Below is the text of a talk given by American TFP speaker James Bascom at the October 5 Synod Conference held in Rome.

Ladies and gentlemen, distinguished guests,

At first glance, it would seem that Marxism, socialism, and communism have little in common with ecology. After all, communist and formerly communist countries such as Russia and China have perhaps the worst environmental records in history. Just the word Chernobyl summarizes the massive disregard for the natural world under communist governments. Today, China is the worst polluter in the world, by far.

And that is not surprising since Marx, Lenin, Stalin, and Mao all praised heavy industry—such as steel mills, oil refineries, and chemical plants—as integral to communism. They wrote about the need to dominate the forces of nature with brutal, overwhelming force by building massive hydroelectric dams, canals, and other projects.

So why is it that, since the fall of the Berlin Wall, socialists have enthusiastically adopted ecology? Why have people who previously espoused Marxism as their creed, people who turned a blind eye to communist devastation of the Earth during the Cold War, now worship at the temple of Gaia? Why is Green the new Red?

Ecology as Part of a Historical Process

Because upon closer inspection, Marxism and modern ecology indeed have much in common. Ecology is both the natural successor to and a more radical application of the principles of Marxism, socialism, and communism. They all share the same principles and the same final goals. Ecology is, in fact, a more advanced stage of the same historical process described by the Brazilian Professor Plinio Corrêa de Oliveira in his book, Revolution and Counter-Revolution.
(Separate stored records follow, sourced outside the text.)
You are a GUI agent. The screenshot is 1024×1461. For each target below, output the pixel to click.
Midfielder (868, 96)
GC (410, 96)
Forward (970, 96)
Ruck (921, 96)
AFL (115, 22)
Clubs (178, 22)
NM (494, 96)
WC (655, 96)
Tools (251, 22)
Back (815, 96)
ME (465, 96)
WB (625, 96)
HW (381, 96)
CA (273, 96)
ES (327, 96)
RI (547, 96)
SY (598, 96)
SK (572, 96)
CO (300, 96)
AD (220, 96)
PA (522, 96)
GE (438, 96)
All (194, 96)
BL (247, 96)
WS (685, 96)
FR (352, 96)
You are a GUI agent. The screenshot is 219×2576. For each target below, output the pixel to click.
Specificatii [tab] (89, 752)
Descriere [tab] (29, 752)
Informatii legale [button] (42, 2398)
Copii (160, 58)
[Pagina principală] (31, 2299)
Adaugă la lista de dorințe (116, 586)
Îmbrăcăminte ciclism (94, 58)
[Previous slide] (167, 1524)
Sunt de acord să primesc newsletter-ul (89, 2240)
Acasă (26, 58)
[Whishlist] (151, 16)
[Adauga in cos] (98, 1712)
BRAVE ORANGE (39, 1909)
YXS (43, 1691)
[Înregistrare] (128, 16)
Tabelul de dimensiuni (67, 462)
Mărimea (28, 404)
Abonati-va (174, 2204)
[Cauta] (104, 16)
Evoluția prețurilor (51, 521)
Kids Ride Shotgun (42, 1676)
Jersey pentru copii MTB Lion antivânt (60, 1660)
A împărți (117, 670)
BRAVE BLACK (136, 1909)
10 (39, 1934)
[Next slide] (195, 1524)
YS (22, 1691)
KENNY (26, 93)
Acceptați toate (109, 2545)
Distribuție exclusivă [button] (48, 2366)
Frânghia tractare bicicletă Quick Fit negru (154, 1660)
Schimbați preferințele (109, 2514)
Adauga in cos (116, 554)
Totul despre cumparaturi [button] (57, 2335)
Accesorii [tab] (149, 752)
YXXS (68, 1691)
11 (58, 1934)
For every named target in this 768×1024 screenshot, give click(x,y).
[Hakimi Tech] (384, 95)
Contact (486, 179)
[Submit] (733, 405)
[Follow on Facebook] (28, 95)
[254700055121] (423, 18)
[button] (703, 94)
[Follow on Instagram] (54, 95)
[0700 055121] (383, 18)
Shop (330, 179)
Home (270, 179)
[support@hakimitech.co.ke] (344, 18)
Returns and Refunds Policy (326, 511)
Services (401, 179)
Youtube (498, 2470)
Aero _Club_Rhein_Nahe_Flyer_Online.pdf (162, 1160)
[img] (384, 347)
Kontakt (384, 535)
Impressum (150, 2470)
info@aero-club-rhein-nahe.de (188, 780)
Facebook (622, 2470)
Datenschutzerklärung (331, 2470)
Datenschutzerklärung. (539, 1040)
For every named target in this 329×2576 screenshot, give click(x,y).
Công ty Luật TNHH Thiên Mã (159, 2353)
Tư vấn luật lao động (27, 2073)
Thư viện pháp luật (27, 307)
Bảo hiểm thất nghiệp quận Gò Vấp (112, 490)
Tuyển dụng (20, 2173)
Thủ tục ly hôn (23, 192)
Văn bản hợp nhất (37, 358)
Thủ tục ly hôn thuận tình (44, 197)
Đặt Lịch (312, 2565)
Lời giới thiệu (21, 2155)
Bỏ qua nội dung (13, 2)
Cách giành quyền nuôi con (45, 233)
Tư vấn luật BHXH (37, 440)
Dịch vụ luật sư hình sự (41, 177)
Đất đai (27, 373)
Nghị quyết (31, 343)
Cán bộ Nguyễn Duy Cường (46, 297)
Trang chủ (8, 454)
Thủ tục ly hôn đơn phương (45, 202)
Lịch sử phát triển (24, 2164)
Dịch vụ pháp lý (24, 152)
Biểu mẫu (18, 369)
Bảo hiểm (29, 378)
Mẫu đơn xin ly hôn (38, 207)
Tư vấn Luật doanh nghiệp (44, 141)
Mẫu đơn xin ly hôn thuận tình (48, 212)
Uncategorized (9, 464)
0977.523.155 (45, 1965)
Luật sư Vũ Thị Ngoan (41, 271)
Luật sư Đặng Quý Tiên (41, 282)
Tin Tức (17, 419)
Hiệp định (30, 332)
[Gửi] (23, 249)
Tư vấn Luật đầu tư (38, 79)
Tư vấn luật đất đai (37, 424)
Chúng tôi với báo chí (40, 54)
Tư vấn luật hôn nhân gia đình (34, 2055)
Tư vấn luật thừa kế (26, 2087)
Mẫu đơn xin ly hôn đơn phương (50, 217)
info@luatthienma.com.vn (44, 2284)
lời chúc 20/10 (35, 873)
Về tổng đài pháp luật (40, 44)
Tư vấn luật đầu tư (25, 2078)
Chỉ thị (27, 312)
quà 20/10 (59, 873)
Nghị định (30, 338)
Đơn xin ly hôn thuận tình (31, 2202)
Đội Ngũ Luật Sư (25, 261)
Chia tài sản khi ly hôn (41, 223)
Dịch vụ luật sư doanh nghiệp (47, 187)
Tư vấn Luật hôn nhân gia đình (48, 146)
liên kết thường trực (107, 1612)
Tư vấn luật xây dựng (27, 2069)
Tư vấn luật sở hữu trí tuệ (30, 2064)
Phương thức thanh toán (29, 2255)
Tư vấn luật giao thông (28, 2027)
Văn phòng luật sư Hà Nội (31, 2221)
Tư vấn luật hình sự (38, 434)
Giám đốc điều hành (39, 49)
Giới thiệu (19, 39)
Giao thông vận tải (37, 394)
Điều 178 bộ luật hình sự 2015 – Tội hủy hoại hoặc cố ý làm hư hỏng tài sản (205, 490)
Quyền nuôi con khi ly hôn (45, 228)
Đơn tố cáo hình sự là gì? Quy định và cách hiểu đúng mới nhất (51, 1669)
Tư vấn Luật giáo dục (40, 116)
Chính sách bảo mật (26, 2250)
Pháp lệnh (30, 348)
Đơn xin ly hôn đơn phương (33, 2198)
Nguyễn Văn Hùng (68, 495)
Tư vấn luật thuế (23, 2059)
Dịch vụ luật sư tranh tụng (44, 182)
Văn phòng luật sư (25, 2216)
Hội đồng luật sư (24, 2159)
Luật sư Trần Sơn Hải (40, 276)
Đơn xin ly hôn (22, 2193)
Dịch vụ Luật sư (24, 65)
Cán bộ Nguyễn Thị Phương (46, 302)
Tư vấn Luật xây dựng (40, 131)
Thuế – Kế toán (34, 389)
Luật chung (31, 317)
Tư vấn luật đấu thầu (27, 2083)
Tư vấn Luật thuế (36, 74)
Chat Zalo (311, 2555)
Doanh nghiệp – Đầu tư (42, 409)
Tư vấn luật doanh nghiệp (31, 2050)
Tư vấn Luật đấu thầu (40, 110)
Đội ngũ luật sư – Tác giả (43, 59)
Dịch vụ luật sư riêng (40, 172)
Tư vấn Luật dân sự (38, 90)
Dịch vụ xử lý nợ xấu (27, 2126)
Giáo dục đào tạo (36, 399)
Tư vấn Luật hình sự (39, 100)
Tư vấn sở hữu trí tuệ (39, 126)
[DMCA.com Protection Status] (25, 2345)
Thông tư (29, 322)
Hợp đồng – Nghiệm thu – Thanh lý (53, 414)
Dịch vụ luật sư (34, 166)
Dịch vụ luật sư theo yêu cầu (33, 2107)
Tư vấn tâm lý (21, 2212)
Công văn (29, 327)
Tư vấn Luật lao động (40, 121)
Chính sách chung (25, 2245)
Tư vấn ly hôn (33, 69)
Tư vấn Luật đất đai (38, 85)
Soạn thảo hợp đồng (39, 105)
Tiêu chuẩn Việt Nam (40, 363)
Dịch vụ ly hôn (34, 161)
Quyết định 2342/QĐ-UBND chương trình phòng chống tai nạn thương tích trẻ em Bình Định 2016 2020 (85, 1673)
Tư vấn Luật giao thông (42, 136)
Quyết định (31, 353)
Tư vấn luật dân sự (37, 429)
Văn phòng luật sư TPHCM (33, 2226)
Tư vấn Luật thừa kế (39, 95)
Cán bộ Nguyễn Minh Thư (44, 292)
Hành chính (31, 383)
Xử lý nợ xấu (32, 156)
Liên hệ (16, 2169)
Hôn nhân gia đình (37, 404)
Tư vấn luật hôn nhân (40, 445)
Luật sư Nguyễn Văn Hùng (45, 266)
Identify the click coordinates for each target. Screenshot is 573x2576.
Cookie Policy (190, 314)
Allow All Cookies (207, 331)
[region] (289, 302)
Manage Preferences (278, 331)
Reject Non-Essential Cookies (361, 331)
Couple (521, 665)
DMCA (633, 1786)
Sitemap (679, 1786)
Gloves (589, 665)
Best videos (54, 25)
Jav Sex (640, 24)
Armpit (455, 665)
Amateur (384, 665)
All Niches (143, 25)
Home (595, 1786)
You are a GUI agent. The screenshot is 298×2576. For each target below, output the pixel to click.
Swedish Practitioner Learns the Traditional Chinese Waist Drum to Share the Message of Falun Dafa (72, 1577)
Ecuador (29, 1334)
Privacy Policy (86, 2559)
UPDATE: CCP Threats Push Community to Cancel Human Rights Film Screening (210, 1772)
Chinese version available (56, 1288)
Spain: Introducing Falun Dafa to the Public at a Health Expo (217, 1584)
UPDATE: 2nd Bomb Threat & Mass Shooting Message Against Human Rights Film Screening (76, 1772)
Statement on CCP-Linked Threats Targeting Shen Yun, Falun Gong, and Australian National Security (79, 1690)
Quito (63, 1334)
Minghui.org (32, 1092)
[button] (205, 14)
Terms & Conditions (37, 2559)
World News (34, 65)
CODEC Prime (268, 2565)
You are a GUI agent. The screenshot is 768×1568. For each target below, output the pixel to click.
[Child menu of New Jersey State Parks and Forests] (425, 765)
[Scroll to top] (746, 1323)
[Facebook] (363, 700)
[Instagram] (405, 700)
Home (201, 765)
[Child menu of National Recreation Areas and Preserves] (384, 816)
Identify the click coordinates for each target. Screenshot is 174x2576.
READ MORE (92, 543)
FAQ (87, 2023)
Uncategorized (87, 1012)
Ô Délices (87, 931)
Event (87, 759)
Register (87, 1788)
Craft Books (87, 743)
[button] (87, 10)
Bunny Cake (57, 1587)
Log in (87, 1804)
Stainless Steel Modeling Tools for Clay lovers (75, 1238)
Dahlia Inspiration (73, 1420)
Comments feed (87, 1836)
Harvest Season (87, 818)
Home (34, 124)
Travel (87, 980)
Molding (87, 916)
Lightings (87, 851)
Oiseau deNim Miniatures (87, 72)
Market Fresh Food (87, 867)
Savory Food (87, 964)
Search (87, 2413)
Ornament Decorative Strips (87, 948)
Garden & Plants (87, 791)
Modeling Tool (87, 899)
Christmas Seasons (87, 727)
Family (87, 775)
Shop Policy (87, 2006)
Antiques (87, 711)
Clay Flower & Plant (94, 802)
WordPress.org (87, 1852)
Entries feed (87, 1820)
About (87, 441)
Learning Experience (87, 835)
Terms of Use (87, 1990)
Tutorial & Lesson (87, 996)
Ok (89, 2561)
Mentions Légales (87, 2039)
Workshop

The same anarchical and egalitarian yearnings apparent in the Protestant revolt, the French Revolution, and the Communist Revolution all find their completion and fulfillment in ecology and its twenty-first-century incarnation: indigenous tribalism, which the Pan-Amazon Synod is proposing for the Church.

Like the French Revolution from which it drew much inspiration, absolute equality was the central tenet of Marxism. Justice and morality, in communist thought, is determined by the degree to which someone or something eliminates inequality of wealth. Communism also embraces evolution, applying to society the same principles that Charles Darwin applied to biology.

For Marxism, the primary means of achieving this perfect equality is class warfare. “The history of all hitherto existing society is the history of class struggles,” wrote Karl Marx and Friedrich Engels in the Communist Manifesto. To establish the communist utopia, these superior classes must be eliminated by violence if necessary. All this is to achieve a future utopian society that has no classes, hierarchies, inequalities, and especially private property. “Communism,” they continued, “can be reduced to a single sentence: the abolition of private property.”

Ecology as Part of Communist Theory

Much less known, however, is that both Karl Marx and Friedrich Engels incorporated ecology into their communist theories.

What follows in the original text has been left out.